Problem description:
When a line in the entries contains the word "Connect", copy that line in full.

Data records:
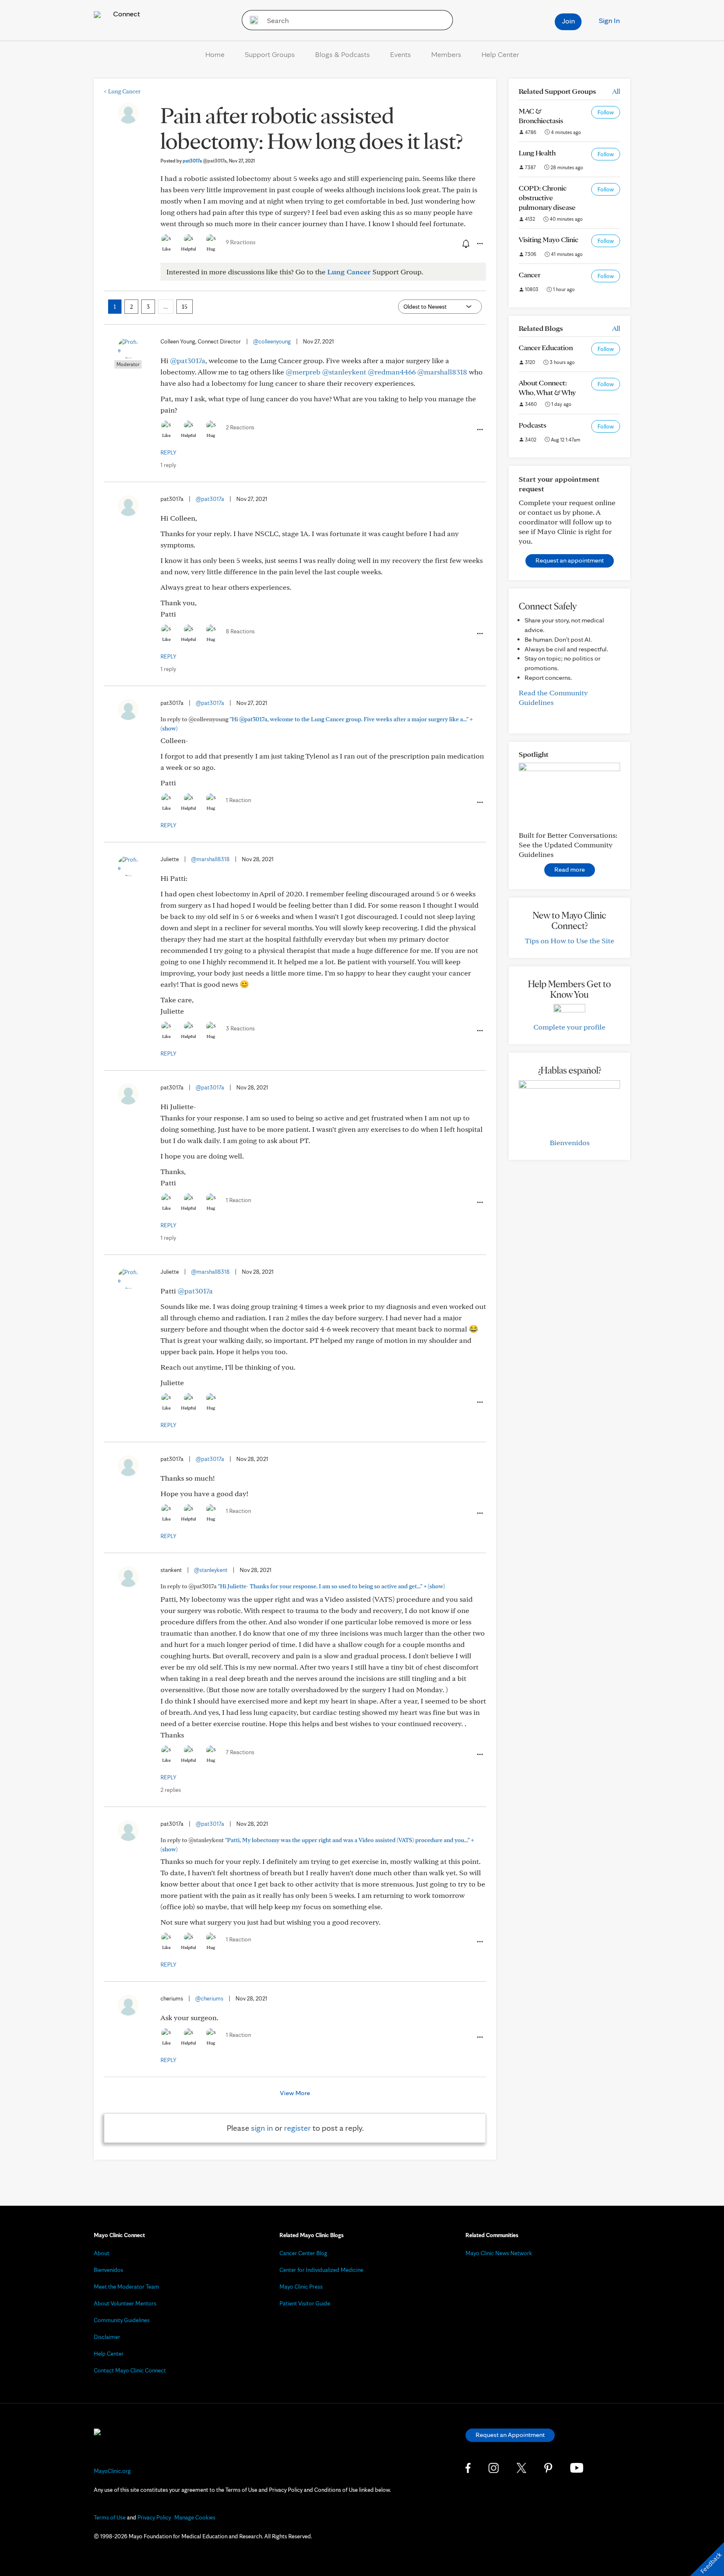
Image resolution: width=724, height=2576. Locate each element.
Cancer (529, 274)
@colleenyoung (272, 341)
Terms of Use (110, 2517)
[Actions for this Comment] (479, 429)
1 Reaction (238, 800)
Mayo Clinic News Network (498, 2253)
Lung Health (537, 152)
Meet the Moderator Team (126, 2286)
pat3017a (205, 160)
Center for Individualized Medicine (321, 2269)
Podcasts (532, 425)
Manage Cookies (194, 2517)
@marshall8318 (442, 371)
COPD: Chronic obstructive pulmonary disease (547, 197)
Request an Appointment (510, 2435)
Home (215, 54)
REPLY (168, 452)
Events (400, 54)
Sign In (609, 20)
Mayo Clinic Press (301, 2286)
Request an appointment (569, 560)
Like (166, 249)
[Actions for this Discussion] (479, 243)
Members (446, 54)
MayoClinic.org (112, 2471)
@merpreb (303, 371)
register (297, 2128)
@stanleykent (344, 371)
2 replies (170, 1789)
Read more (569, 869)
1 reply (168, 465)
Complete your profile (569, 1026)
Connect (125, 13)
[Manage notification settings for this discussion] (465, 243)
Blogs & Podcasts (342, 54)
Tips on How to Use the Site (569, 940)
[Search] (251, 20)
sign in (262, 2128)
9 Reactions (241, 242)
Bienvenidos (570, 1142)
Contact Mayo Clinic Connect (130, 2370)
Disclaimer (107, 2336)
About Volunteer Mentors (125, 2303)
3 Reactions (240, 1028)
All (616, 91)
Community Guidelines (122, 2320)
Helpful (188, 249)
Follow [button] (605, 112)
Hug (211, 249)
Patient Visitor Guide (304, 2303)
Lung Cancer (122, 91)
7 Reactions (240, 1752)
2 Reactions (240, 427)
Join (568, 20)
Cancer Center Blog (303, 2253)
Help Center (500, 54)
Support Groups (270, 54)
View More (295, 2093)
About (101, 2253)
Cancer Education (546, 347)
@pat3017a (187, 360)
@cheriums (209, 1998)
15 (184, 306)
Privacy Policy (154, 2517)
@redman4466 (392, 371)
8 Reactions (240, 631)
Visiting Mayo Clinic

Output below:
Connect (125, 13)
Contact Mayo Clinic Connect (130, 2370)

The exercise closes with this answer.